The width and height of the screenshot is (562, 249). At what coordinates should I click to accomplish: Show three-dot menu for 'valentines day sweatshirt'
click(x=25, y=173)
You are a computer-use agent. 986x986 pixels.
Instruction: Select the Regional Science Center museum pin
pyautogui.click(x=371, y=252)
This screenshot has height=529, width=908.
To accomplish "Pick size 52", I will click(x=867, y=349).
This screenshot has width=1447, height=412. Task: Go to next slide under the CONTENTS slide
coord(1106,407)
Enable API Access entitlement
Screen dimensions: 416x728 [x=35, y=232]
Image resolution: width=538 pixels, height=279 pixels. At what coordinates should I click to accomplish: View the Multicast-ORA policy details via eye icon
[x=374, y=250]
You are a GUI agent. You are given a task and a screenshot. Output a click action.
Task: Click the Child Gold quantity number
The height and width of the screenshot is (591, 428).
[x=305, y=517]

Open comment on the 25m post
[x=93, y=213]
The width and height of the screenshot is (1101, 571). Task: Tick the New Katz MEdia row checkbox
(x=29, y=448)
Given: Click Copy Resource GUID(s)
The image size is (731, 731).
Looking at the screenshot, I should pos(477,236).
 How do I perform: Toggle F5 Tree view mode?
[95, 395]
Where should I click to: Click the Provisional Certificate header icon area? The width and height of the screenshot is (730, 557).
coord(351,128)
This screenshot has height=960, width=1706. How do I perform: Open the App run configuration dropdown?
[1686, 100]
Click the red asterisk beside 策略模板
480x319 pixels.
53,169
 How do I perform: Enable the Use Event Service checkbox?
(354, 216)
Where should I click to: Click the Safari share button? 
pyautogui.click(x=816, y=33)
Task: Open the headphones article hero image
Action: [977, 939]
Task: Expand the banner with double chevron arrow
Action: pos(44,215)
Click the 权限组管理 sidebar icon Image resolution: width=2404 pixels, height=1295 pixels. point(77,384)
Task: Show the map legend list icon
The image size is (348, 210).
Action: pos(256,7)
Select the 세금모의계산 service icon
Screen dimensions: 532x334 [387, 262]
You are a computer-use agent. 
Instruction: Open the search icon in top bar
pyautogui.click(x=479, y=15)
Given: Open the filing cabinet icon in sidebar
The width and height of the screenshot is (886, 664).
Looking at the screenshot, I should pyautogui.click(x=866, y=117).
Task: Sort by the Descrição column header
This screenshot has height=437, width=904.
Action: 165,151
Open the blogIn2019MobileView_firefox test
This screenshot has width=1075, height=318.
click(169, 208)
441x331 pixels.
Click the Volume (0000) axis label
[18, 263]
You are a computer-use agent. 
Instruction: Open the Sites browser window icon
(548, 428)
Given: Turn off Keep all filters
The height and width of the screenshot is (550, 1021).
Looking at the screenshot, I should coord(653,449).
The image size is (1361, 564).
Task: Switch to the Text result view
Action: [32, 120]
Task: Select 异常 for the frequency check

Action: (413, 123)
━━━━━━
Copy the lines above exactly as they appear.

◆ **ANSWER TO THIS PROBLEM**
The width and height of the screenshot is (562, 249). At what coordinates should I click to accomplish: Show three-dot menu for 'valentines day sweatshirt'
click(x=25, y=173)
You are a computer-use agent. 986x986 pixels.
Instruction: Select the Regional Science Center museum pin
pyautogui.click(x=371, y=252)
This screenshot has height=529, width=908.
To accomplish "Pick size 52", I will click(x=867, y=349).
This screenshot has width=1447, height=412. Task: Go to next slide under the CONTENTS slide
coord(1106,407)
Enable API Access entitlement
Screen dimensions: 416x728 [x=35, y=232]
Image resolution: width=538 pixels, height=279 pixels. At what coordinates should I click to accomplish: View the Multicast-ORA policy details via eye icon
[x=374, y=250]
You are a GUI agent. You are given a task and a screenshot. Output a click action.
Task: Click the Child Gold quantity number
The height and width of the screenshot is (591, 428).
[x=305, y=517]

Open comment on the 25m post
[x=93, y=213]
The width and height of the screenshot is (1101, 571). Task: Tick the New Katz MEdia row checkbox
(x=29, y=448)
Given: Click Copy Resource GUID(s)
The image size is (731, 731).
Looking at the screenshot, I should pos(477,236).
 How do I perform: Toggle F5 Tree view mode?
[95, 395]
Where should I click to: Click the Provisional Certificate header icon area? The width and height of the screenshot is (730, 557).
coord(351,128)
This screenshot has height=960, width=1706. How do I perform: Open the App run configuration dropdown?
[1686, 100]
Click the red asterisk beside 策略模板
480x319 pixels.
53,169
 How do I perform: Enable the Use Event Service checkbox?
(354, 216)
Where should I click to: Click the Safari share button? 
pyautogui.click(x=816, y=33)
Task: Open the headphones article hero image
Action: [977, 939]
Task: Expand the banner with double chevron arrow
Action: pos(44,215)
Click the 权限组管理 sidebar icon Image resolution: width=2404 pixels, height=1295 pixels. point(77,384)
Task: Show the map legend list icon
The image size is (348, 210).
Action: pos(256,7)
Select the 세금모의계산 service icon
Screen dimensions: 532x334 [387, 262]
You are a computer-use agent. 
Instruction: Open the search icon in top bar
pyautogui.click(x=479, y=15)
Given: Open the filing cabinet icon in sidebar
The width and height of the screenshot is (886, 664).
Looking at the screenshot, I should pyautogui.click(x=866, y=117).
Task: Sort by the Descrição column header
This screenshot has height=437, width=904.
Action: 165,151
Open the blogIn2019MobileView_firefox test
This screenshot has width=1075, height=318.
click(169, 208)
441x331 pixels.
Click the Volume (0000) axis label
[18, 263]
You are a computer-use agent. 
Instruction: Open the Sites browser window icon
(548, 428)
Given: Turn off Keep all filters
The height and width of the screenshot is (550, 1021).
Looking at the screenshot, I should coord(653,449).
The image size is (1361, 564).
Task: Switch to the Text result view
Action: [32, 120]
Task: Select 异常 for the frequency check

Action: (413, 123)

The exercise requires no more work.